La peur d’exploiter l'intelligence artificielle contre les intérêts de la majorité de la société est réelle. Le capital numérique a commencé à transformer les données des utilisateurs des plateformes et des réseaux sociaux en marchandises, vendues et utilisées quotidiennement pour connaître les tendances de leurs consommations et de leurs comportements. Ces données ont une forte influence sur la société. Seront-elles un bien public contrôlé par les pouvoirs élus ou la propriété de sociétés privées livrées à la marchandisation ? À l’avenir, cette contradiction d’intérêts pourrait constituer un conflit aigu entre intérêt public et intérêt privé, où le vainqueur de ce conflit serait celui qui contrôlera l’utilisation de l’intelligence artificielle.

Et notre pays dans tout ça ? La volonté de développer et maîtriser cette technologie existe, elle est marquée, entre autres, par le lancement d’une école supérieure de l’intelligence artificielle et par le renforcement de son enseignement dans plusieurs universités. Mais la voie pour concrétiser ces objectifs reste semée d’obstacles. L’informatisation a gagné beaucoup de place dans notre société.

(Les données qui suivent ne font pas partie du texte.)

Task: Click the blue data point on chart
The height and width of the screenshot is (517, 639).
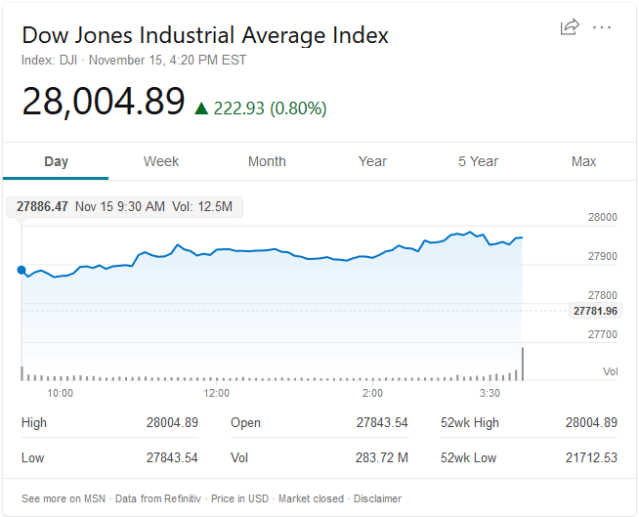Action: 22,269

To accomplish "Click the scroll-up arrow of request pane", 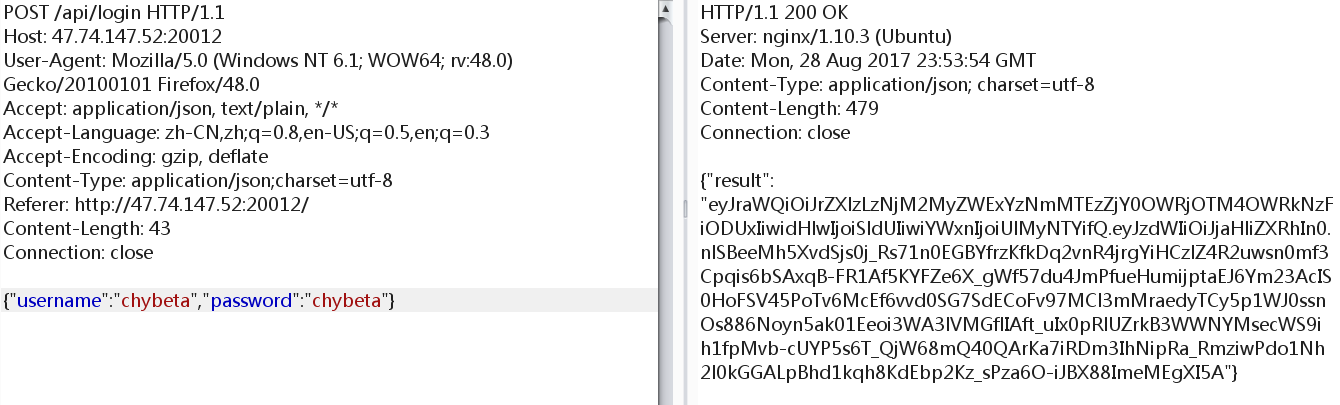I will pyautogui.click(x=665, y=8).
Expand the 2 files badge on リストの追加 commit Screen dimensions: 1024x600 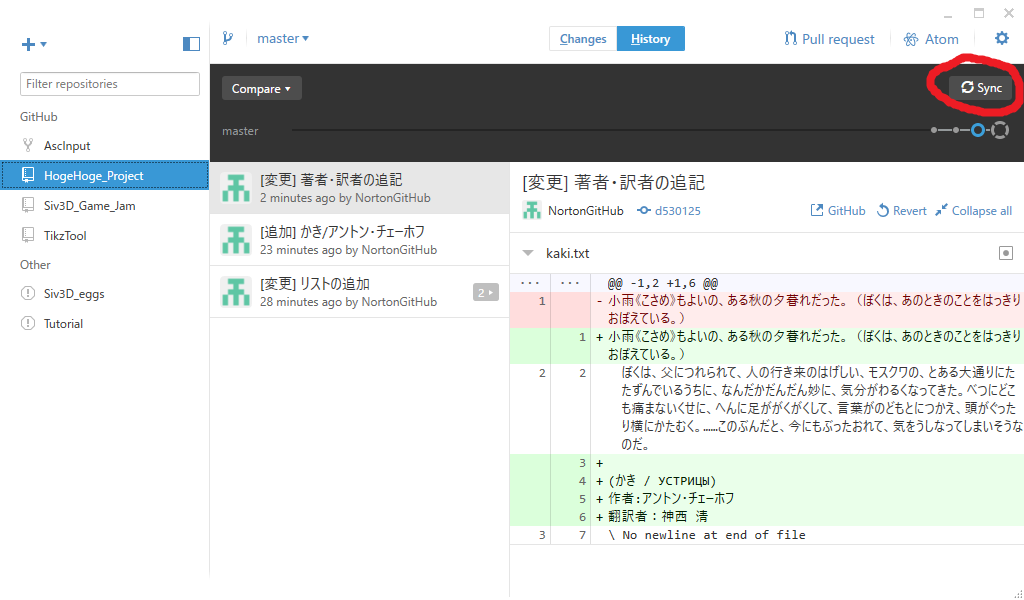(486, 292)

Le citoyen peut aujourd’hui avoir beaucoup moins de tracasserie pour se faire délivrer ses papiers d’état civil (passeport, carte nationale, …). Le paiement électronique fait son chemin doucement mais sûrement. L’étape de numérisation, pré-requis au développement de l’IA, reste encore loin pour atteindre une position satisfaisante. La numérisation poussée engendrera une masse importante de données qui sont le moteur des applications «intelligentes». La stratégie qui se dégage pour tirer profit de l’IA est donc d’accélérer la numérisation véritable des différents secteurs (santé, énergie, …) et d’appuyer les efforts d’une formation de qualité.
M. M.
1) Abdelkrim Herzallah «L’intelligence artificielle : entre espoir et exigences» Le Soir d’Algérie du 9/10/2023.